## [STATED PROBLEM A]
In the article on moving database data through Flume and Kafka into HBase, what query interval does the Flume configuration set?

--- BEGIN EXTRACT PROVIDED ---

Spark streaming reads the database data extracted from Flume by Kafka and saves it in HBase. Hive maps HBase for query

Recently, the company is working on real-time flow processing. The specific requirements are: real-time import of relevant data tables in relational databases (MySQL, Oracle) into HBase, and use Hive mapping HBase for data query. The company uses the big data cluster built by CDH6.3.1~

1, Configure Flume to extract data to Kafka

Before that, I wrote an article Flume extracting data from Oracle to Kafka This article describes how to configure the connection to Oracle database in detail. Take MySQL database as an example. In fact, the configuration of the two is the same, just change a few connection strings. There is no explanation here. You can refer to the above chapter. The specific configuration is as follows:

#Declare source, channel, sink
a1.channels=c1
a1.sources=r1
a1.sinks=k1

#Declare source type
a1.sources.r1.type=org.keedio.flume.source.SQLSource

#Declare database links, user names, passwords, etc
a1.sources.r1.hibernate.connection.url=jdbc:mysql://ip address: 3306 / database name
a1.sources.r1.hibernate.connection.user=username
a1.sources.r1.hibernate.connection.password=password

#This parameter is very important. It defaults to false. If it is set to false, it will not be submitted automatically
a1.sources.r1.hibernate.connection.autocommit=true
#Declare the hibernate dialect of MySQL
a1.sources.r1.hibernate.dialect=org.hibernate.dialect.MySQL5Dialect
#Declare MySQL driver
a1.sources.r1.hibernate.connection.driver_class=com.mysql.jdbc.Driver

#Query interval in milliseconds
a1.sources.r1.run.query.delay=5000
#Declare the folder location where Flume status is saved
a1.sources.r1.status.file.path=/root/files/flume
#Declare the file name to save Flume status
a1.sources.r1.status.file.name=kafka_to_hbase
#Declare to query from the first data
a1.sources.r1.start.from=0
#Custom sql statement
a1.sources.r1.custom.query=select id, name, age, score from student where id > $@$

#Set batch parameters
a1.sources.r1.batch.size=1000
a1.sources.r1.max.rows=1000

#Set c3p0 connection pool parameters
a1.sources.r1.hibernate.connection.provider_class=org.hibernate.connection.C3P0ConnectionProvider
a1.sources.r1.hibernate.c3p0.min_size=1
a1.sources.r1.hibernate.c3p0.max_size=10

#Configure interceptor (replace)
a1.sources.r1.interceptors=i1
a1.sources.r1.interceptors.i1.type=search_replace
a1.sources.r1.interceptors.i1.searchPattern="

--- END EXTRACT PROVIDED ---
--- BEGIN DATA ROWS ---

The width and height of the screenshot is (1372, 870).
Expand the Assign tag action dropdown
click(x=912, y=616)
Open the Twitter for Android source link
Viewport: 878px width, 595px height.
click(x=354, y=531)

--- END DATA ROWS ---

## [STATED PROBLEM B]
Please retype the records above word for word, keeping every line in its original order.

## [EXERCISE ANSWER A]
5000 milliseconds.

## [EXERCISE ANSWER B]
The width and height of the screenshot is (1372, 870).
Expand the Assign tag action dropdown
click(x=912, y=616)
Open the Twitter for Android source link
Viewport: 878px width, 595px height.
click(x=354, y=531)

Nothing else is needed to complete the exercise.